I considered using the .net functions for i-o and byte arrays and
decided not to. The reason: the module I am talking about is used in an
environment of everyday programming, often in a quick and dirty manner.
The data used are 1-byte characters and are mostly text, but with mixed
in binary sections. The module users are used to treating chars as being
of no special meaning. Umlauts, encodings, and the like do not need to
be considered; they are interpreted elsewhere, and it is only expected
that these characters are *preserved*, i.e. simply not changed.

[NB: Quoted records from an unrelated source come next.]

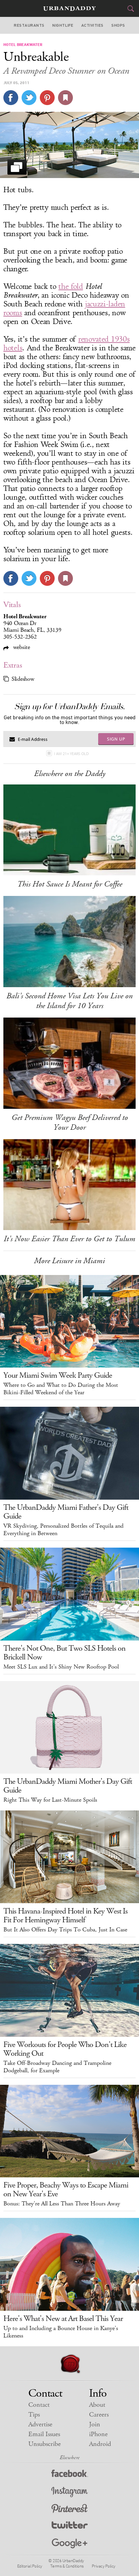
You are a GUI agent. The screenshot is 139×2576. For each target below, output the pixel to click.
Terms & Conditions (67, 2566)
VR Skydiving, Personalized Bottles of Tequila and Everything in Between (63, 1529)
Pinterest (69, 2509)
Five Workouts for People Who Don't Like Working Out (65, 2049)
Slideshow (22, 679)
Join (94, 2424)
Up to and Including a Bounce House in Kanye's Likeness (60, 2332)
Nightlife (62, 25)
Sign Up (116, 739)
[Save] (65, 97)
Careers (99, 2414)
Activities (92, 25)
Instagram (69, 2492)
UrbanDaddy (69, 8)
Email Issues (44, 2434)
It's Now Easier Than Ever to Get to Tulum (69, 1238)
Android (100, 2444)
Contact (39, 2404)
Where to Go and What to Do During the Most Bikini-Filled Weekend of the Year (60, 1389)
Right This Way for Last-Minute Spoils (50, 1800)
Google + (69, 2544)
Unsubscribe (44, 2444)
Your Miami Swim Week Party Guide (57, 1375)
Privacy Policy (103, 2566)
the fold (70, 286)
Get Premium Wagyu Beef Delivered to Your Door (69, 1122)
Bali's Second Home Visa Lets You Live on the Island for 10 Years (69, 1001)
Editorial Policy (29, 2566)
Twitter (70, 2526)
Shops (118, 25)
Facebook (69, 2475)
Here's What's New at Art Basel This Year (63, 2318)
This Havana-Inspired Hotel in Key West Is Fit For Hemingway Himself (65, 1915)
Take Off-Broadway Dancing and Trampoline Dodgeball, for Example (57, 2067)
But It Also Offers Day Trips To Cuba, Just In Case (65, 1930)
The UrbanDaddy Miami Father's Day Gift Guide (65, 1512)
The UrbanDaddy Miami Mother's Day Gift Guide (67, 1786)
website (20, 647)
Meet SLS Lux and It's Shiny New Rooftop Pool (61, 1667)
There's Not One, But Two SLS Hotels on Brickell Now (64, 1652)
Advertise (40, 2424)
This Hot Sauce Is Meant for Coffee (69, 884)
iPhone (98, 2434)
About (97, 2404)
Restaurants (29, 25)
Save (47, 97)
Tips (34, 2414)
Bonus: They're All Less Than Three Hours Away (61, 2204)
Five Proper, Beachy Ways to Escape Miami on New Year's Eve (65, 2189)
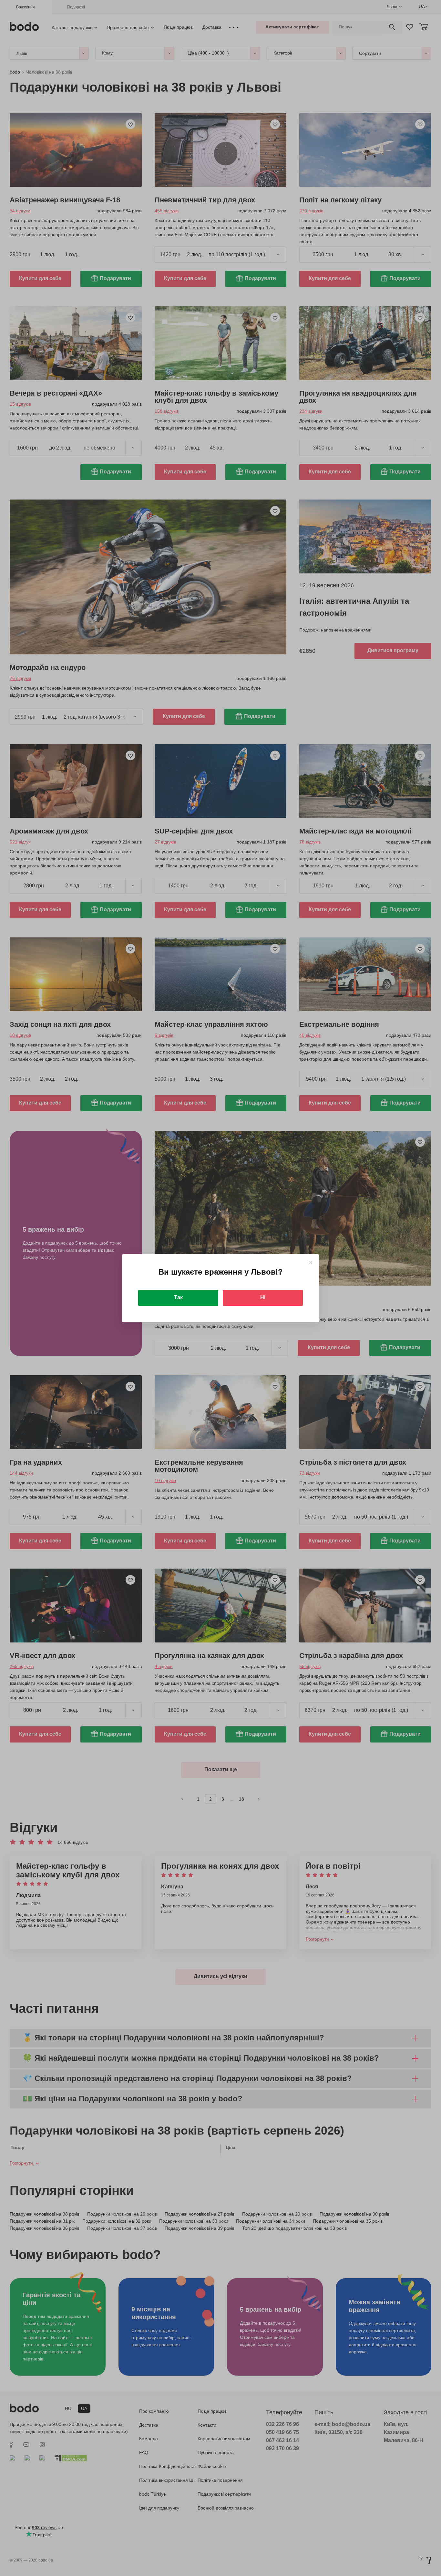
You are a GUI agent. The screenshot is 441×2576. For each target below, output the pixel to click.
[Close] (311, 1262)
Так (178, 1297)
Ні (262, 1297)
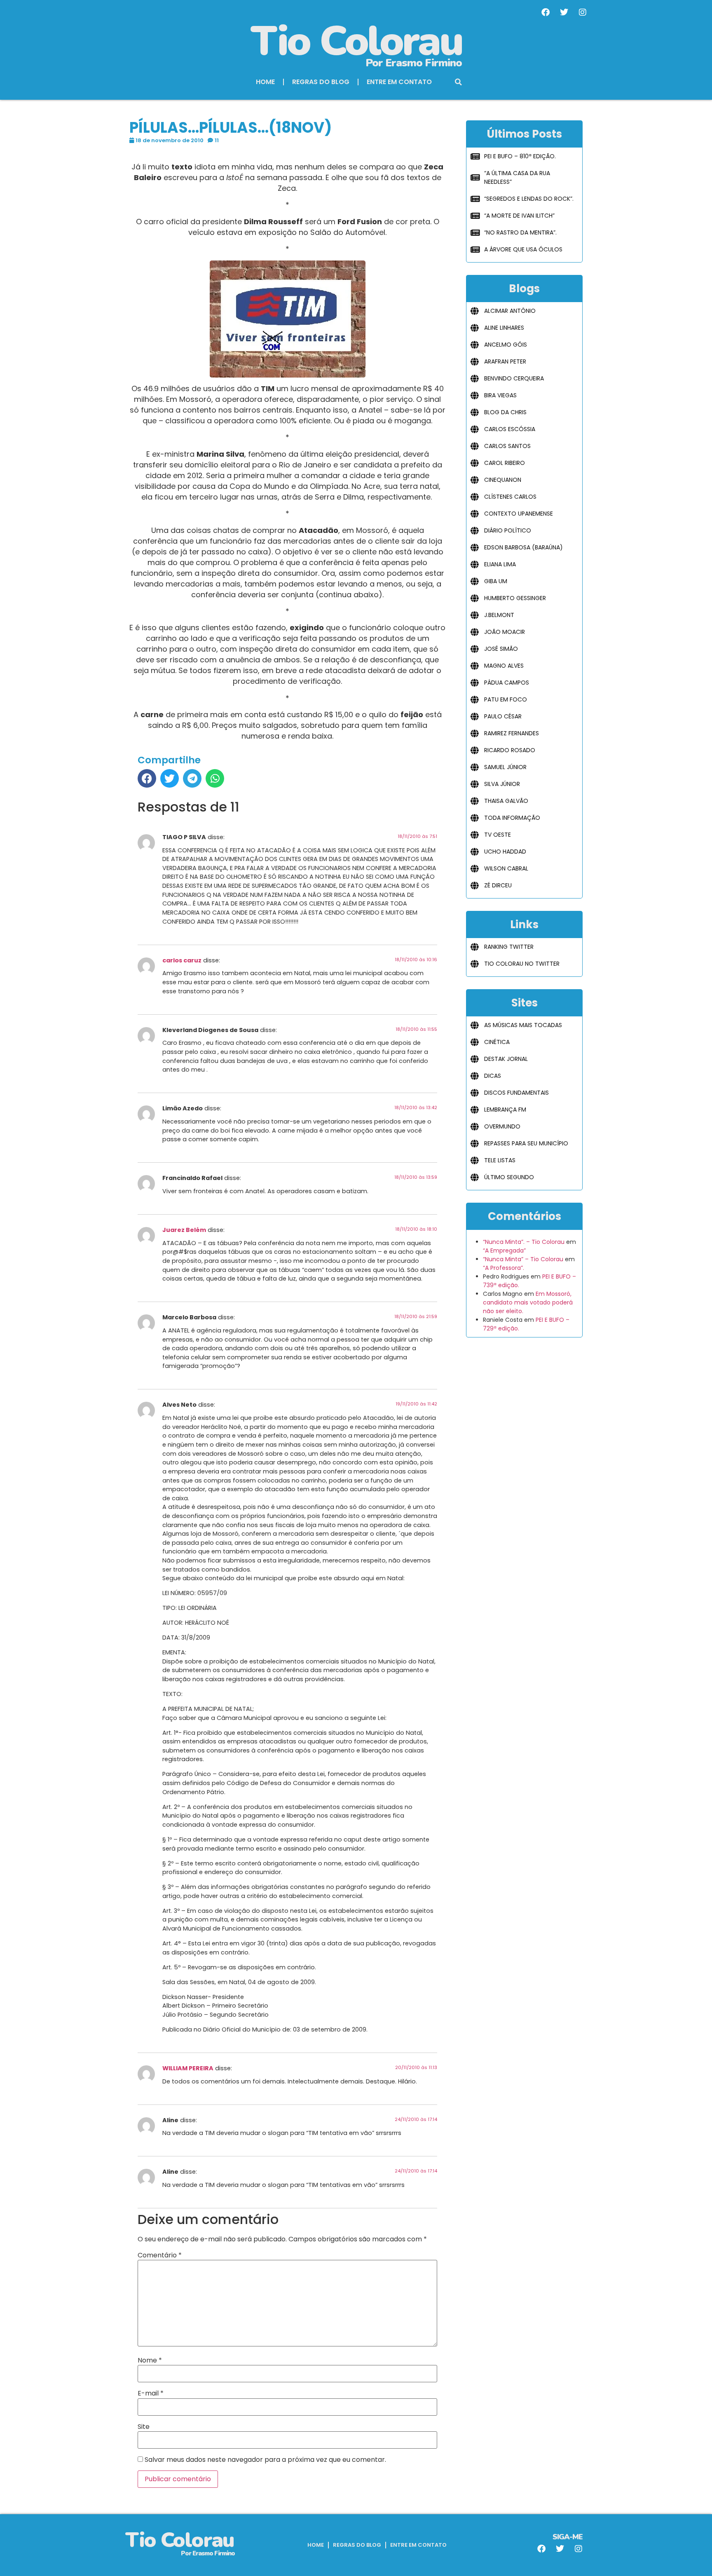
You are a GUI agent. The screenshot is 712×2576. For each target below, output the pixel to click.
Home (265, 82)
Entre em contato (399, 82)
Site (144, 2427)
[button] (458, 82)
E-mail (151, 2393)
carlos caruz (181, 960)
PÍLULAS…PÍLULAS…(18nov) (230, 127)
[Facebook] (545, 12)
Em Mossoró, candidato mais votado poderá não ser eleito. (528, 1302)
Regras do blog (320, 82)
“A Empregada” (504, 1250)
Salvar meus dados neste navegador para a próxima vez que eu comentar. (265, 2459)
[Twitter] (564, 12)
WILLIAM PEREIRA (187, 2068)
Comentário (160, 2255)
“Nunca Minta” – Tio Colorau (523, 1259)
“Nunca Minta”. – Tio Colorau (523, 1242)
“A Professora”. (503, 1268)
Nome (150, 2360)
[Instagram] (582, 12)
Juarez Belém (184, 1230)
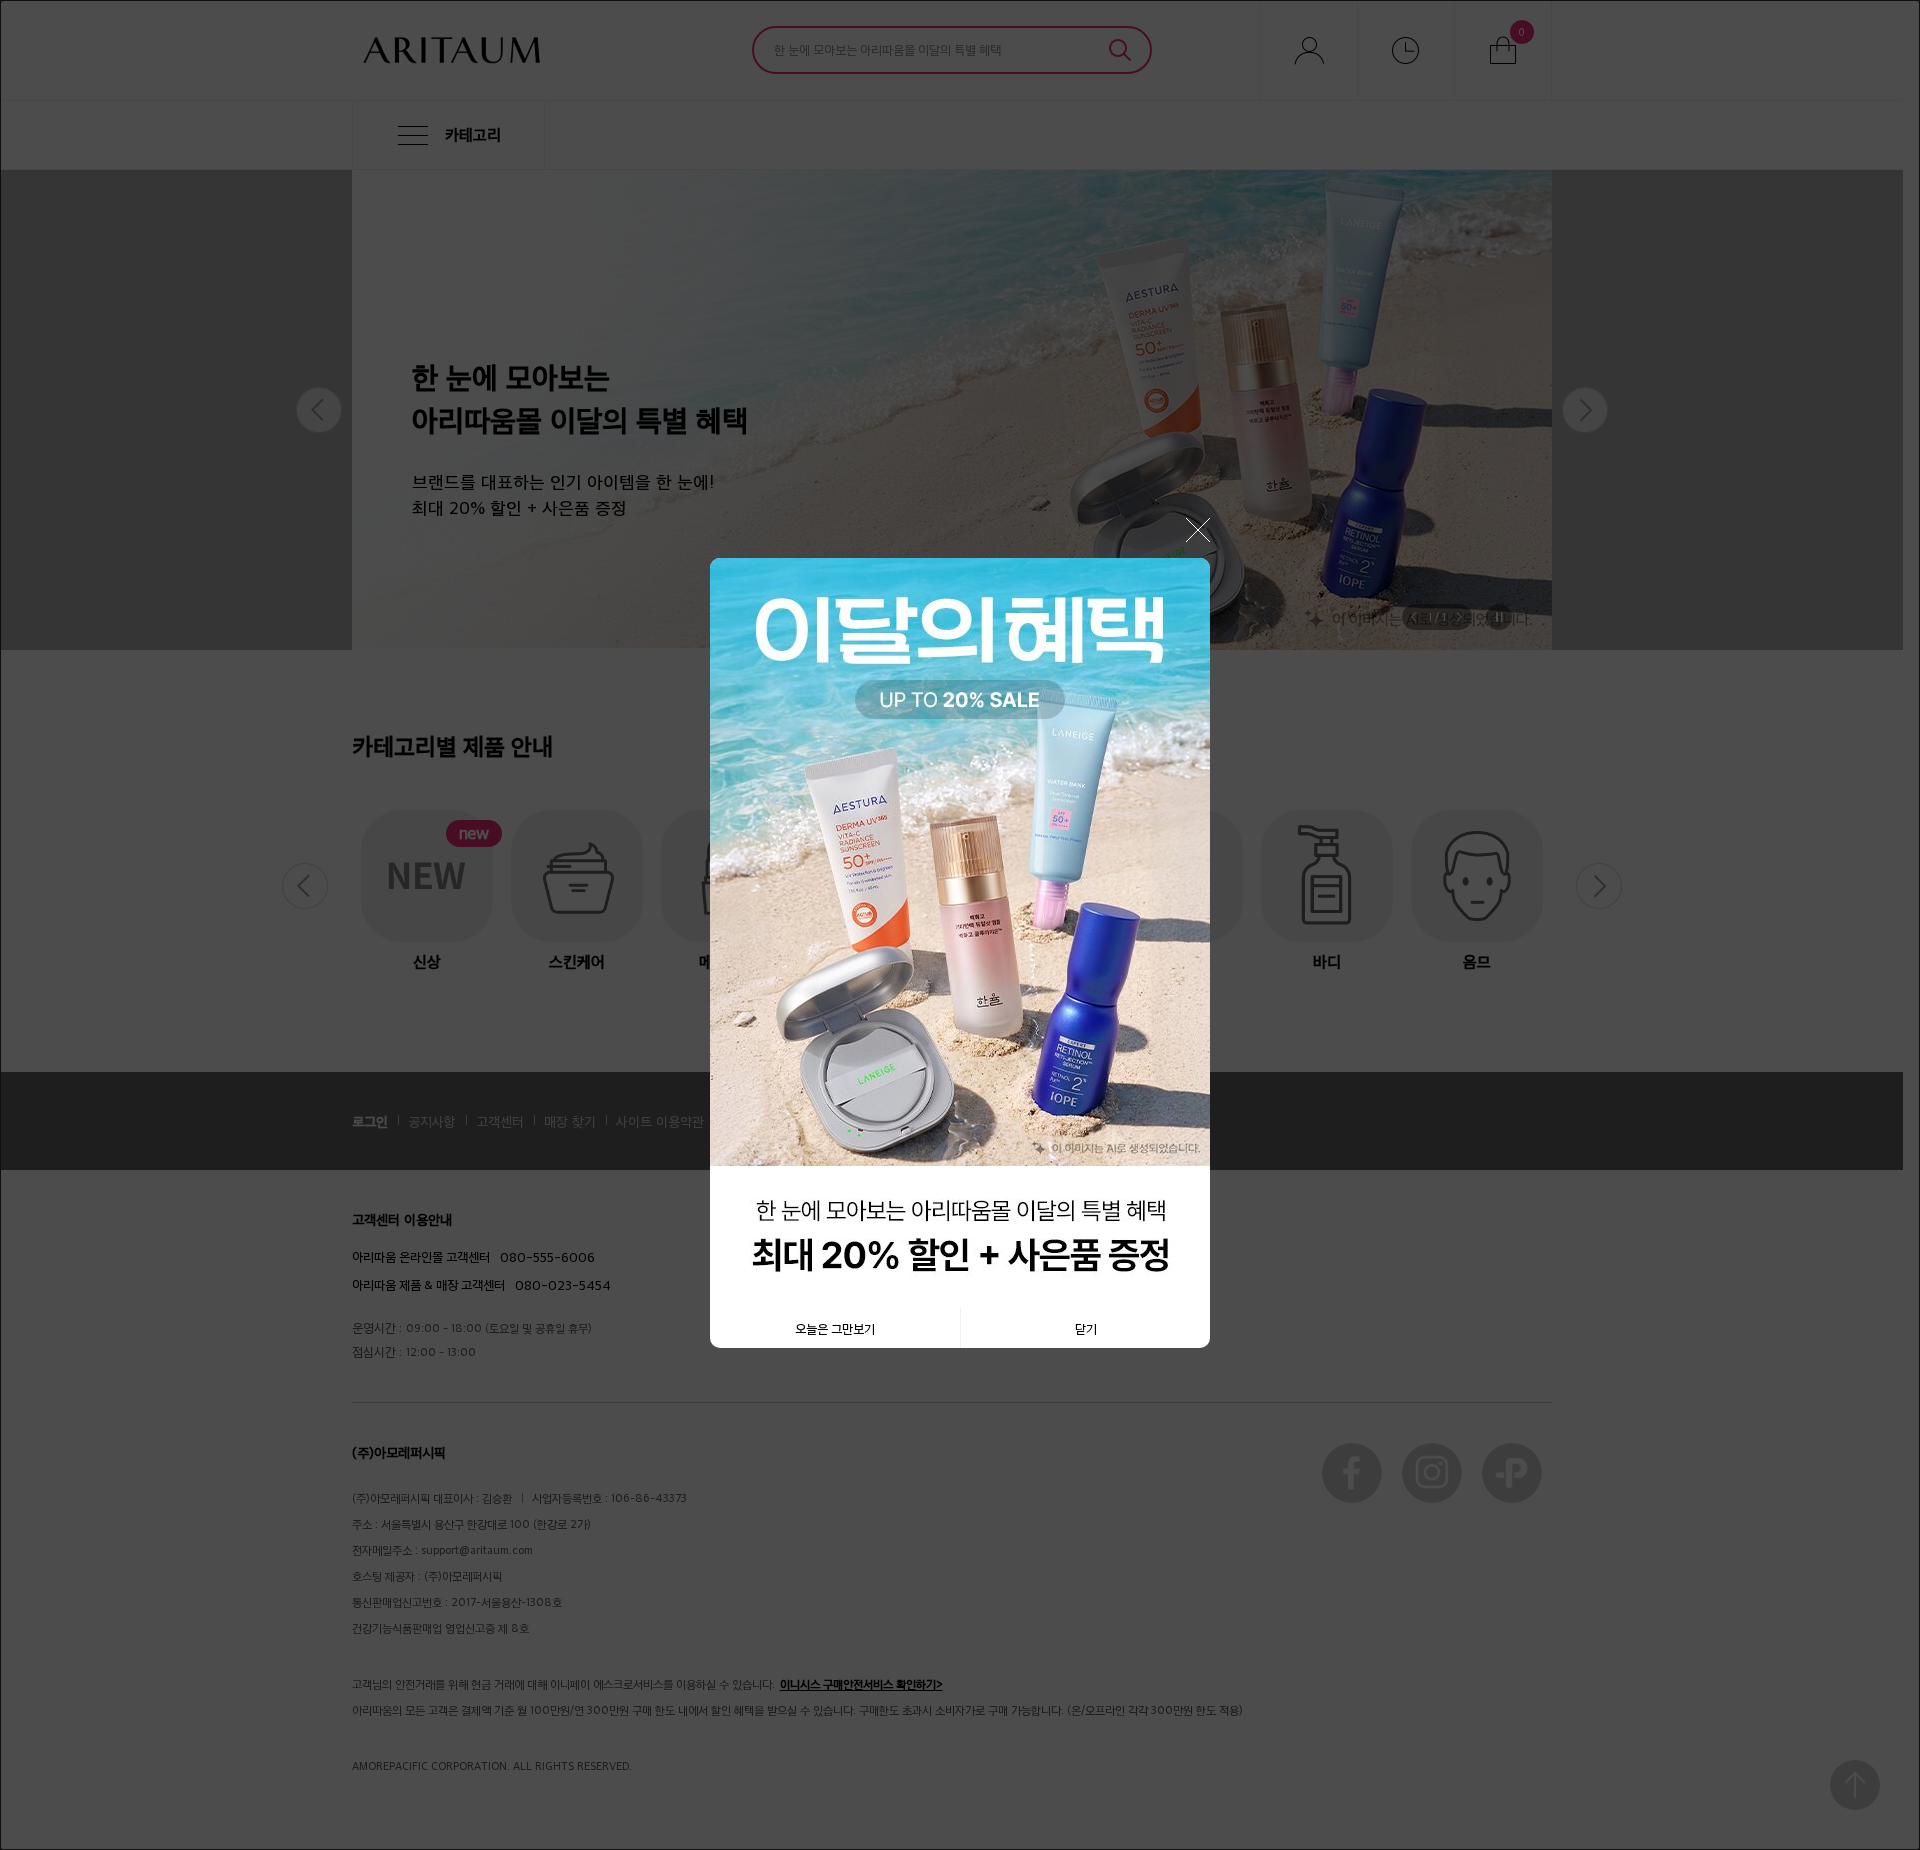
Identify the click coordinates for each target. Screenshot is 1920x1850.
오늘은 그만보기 (835, 1328)
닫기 (1086, 1328)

On the other hand we need string functions like slicing, find, replace,
startswith and the like for interpretating the relevant parts. Byte
arrays do not fit good there, and even worse would be an environment of
mixed bytes and unicode with frequent conversions. Unwanted encoding and
decoding problem would probably show up. It would be somewhat confusing
and it would require a too technical view in a context focused on
In the moment, I can only hope that no information is lost during the
implicit conversions of file i-o. That means I hope these conversion
simply add a 0-byte to every byte read in to make it unicode and only
discards the 0-byte when writing to a file.
On Wed, Jun 1, 2011 at 2:50 PM, Peter Schwalm <[hidden email]> wrote:
> In the moment, I can only hope that no information is lost during the
> implicit conversions of file i-o. That means I hope these conversion simply
> add a 0-byte to every byte read in to make it unicode and only discards the
> 0-byte when writing to a file.
I'm 99% sure that's how it works.
One other option that I forgot about is the 2.7 io module:
f = io.open('data.txt', 'rb')
b = f.read()
Passing the 'b' flag to open causes it to return bytes instead of
strings, which should give you what you want.